Equipe de France : Samir Nasri, le dérapage de trop ?

Samir Nasri quitte les Bleus et l'Euro sur une mauvaise note en ayant de nouveau insulté un journaliste AFP/FRANCK FIFE

Après avoir insulté les journalistes de L’Equipe en début de compétition, Samir Nasri a quitté l’Euro en injuriant un représentant de l’AFP, samedi soir, dans les travées de la Donbass Arena après la défaite face à l’Espagne (2-0).

Samir Nasri n’est pas le premier footballeur français à déraper et à donner dans l’insulte. Pour ne parler que de cas récents en équipe de France, Eric Cantona avait par exemple qualifié son sélectionneur Henri Michel de « sac à m… ». Il y a deux ans, c’est Nicolas Anelka qui avait été à l’origine de la grève de Knysna en insultant Raymond Domenech, son entraîneur à la mi-temps du match de Coupe du monde contre le Mexique (2-0). Anelka banni de l’équipe de France, Nasri a visiblement décidé de reprendre le costume du mauvais garçon.

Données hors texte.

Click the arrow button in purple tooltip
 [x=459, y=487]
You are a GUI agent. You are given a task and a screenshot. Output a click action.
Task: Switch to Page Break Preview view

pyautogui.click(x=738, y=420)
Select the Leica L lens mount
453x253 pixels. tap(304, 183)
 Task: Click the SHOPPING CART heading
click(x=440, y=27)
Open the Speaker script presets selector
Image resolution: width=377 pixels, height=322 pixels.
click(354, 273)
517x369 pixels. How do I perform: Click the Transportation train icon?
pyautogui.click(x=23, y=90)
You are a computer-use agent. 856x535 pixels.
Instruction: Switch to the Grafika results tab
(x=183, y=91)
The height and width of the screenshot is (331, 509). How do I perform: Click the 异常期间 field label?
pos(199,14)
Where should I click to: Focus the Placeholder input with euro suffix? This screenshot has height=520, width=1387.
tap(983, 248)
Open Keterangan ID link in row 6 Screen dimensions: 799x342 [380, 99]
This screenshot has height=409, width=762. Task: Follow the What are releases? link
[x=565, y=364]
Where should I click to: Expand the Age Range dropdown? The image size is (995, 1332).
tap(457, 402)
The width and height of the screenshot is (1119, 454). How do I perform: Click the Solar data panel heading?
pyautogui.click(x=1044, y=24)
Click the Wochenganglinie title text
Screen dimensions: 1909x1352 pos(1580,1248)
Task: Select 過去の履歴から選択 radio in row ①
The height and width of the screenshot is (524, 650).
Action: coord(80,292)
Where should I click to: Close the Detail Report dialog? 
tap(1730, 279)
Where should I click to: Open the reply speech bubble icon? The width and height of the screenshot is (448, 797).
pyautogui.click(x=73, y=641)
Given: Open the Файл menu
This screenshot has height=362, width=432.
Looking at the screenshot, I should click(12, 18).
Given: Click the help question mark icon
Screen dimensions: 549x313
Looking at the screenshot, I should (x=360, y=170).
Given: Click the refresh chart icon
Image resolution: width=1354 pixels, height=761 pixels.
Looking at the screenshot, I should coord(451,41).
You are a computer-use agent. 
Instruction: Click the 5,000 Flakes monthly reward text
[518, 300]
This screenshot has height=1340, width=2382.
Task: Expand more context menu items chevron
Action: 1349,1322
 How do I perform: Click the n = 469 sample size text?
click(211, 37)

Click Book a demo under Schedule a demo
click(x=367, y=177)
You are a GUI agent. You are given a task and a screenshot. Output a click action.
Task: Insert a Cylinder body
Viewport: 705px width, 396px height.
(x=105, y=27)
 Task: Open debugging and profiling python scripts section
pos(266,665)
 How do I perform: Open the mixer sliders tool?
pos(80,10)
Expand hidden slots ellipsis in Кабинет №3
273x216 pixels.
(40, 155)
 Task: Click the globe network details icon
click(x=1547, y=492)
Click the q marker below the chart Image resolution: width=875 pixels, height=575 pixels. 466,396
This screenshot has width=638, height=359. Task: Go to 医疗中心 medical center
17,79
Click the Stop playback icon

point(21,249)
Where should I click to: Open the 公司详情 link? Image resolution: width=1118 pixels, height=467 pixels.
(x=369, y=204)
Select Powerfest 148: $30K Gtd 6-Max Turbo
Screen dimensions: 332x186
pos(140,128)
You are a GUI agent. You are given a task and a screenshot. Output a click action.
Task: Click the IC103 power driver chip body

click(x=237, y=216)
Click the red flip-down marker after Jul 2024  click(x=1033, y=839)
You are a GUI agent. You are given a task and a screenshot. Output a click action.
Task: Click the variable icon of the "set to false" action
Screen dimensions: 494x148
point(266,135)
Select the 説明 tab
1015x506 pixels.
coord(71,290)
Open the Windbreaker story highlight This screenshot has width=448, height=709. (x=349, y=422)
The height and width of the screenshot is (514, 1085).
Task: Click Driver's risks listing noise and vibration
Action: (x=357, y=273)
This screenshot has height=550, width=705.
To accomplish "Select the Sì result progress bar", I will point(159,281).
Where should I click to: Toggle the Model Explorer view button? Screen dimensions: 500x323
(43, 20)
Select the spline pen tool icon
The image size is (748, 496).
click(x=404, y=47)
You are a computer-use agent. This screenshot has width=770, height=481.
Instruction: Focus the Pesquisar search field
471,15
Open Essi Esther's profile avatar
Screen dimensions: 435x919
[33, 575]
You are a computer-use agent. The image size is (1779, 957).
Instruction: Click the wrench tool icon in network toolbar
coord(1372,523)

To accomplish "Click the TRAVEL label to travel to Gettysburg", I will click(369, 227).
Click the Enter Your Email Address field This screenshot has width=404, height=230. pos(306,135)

Mais à l’inverse de son glorieux aîné, le « Petit Prince » de Marseille ne s’en prend pas à son entraîneur mais aux médias.
Après avoir insulté le journal L’Equipe d’un élégant « Ferme ta g…» en fêtant son but face à l’Angleterre (1-1) lors de l’entrée en lice des Bleus dans l’Euro, le champion d’Angleterre a remis ça samedi soir après la défaite des Bleus face à l’Espagne (2-0) en envoyant une bordée d’insultes à un journaliste de l’AFP qui lui avait certes asséné un « Casse-toi », mais qui ne méritait pas – pas plus que sa mère d’ailleurs – une telle salve d’injures : « Va te faire enc… va ni… ta mère, sale fils de p… ». Amis de la poésie, vous voilà servis…

Le Graët : « Je ne suis pas là pour sanctionner »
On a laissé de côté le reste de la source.